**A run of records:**

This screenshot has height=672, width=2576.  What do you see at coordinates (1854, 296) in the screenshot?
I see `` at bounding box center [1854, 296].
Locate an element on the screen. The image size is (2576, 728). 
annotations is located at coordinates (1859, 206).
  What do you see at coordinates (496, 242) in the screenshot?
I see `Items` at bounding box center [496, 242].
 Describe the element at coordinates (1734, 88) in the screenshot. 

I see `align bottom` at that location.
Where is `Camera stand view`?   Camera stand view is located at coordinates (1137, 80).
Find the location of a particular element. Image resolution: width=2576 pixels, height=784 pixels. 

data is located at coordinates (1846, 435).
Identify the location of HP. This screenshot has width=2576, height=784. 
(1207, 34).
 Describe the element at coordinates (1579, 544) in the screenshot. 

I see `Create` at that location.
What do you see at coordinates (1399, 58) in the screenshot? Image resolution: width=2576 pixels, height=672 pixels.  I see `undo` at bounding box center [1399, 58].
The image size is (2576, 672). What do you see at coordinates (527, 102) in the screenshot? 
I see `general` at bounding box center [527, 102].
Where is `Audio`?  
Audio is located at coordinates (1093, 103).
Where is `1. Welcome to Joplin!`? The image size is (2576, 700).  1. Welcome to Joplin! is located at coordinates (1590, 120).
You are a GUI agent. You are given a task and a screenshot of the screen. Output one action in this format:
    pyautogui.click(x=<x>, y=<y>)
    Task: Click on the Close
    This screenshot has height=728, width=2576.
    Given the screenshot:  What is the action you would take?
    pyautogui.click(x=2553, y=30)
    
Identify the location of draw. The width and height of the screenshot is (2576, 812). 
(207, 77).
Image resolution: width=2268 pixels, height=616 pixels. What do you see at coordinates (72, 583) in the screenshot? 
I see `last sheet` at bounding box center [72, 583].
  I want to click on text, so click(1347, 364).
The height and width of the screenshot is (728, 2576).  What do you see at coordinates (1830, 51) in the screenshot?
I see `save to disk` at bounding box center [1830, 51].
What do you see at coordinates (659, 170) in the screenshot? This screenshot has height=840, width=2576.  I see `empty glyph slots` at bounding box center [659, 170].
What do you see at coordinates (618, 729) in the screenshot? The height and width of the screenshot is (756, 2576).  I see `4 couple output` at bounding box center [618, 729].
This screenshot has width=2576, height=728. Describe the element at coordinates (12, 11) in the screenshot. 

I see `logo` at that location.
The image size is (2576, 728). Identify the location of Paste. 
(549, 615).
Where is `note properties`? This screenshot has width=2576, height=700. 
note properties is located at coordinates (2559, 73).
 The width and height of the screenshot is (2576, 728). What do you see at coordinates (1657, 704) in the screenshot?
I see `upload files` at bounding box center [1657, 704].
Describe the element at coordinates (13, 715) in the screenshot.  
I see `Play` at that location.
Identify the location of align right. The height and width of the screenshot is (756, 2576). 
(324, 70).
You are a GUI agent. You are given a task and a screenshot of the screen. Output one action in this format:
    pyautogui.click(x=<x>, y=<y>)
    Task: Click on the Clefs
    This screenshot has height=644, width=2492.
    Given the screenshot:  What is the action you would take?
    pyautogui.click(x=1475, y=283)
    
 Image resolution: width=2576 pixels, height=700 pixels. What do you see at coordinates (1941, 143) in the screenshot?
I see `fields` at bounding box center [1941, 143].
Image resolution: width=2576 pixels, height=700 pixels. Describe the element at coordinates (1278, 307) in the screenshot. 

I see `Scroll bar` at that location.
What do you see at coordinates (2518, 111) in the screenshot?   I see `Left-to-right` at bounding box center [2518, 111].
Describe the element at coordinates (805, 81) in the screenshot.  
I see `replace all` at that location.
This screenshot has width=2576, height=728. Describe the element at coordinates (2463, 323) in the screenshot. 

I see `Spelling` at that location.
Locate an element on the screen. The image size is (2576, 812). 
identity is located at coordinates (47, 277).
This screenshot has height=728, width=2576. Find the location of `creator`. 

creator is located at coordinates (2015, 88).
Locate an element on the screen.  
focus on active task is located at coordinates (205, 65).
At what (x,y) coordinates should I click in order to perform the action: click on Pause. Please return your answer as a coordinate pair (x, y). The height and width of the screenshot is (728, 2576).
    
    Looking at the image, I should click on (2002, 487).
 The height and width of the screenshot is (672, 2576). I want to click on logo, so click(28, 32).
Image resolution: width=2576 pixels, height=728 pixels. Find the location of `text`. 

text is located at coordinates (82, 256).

**To be done:** Select each line above that contains the string "pyautogui", and copy those lines out.

**Written response:**
    pyautogui.click(x=<x>, y=<y>)
    pyautogui.click(x=2553, y=30)
    pyautogui.click(x=<x>, y=<y>)
    pyautogui.click(x=1475, y=283)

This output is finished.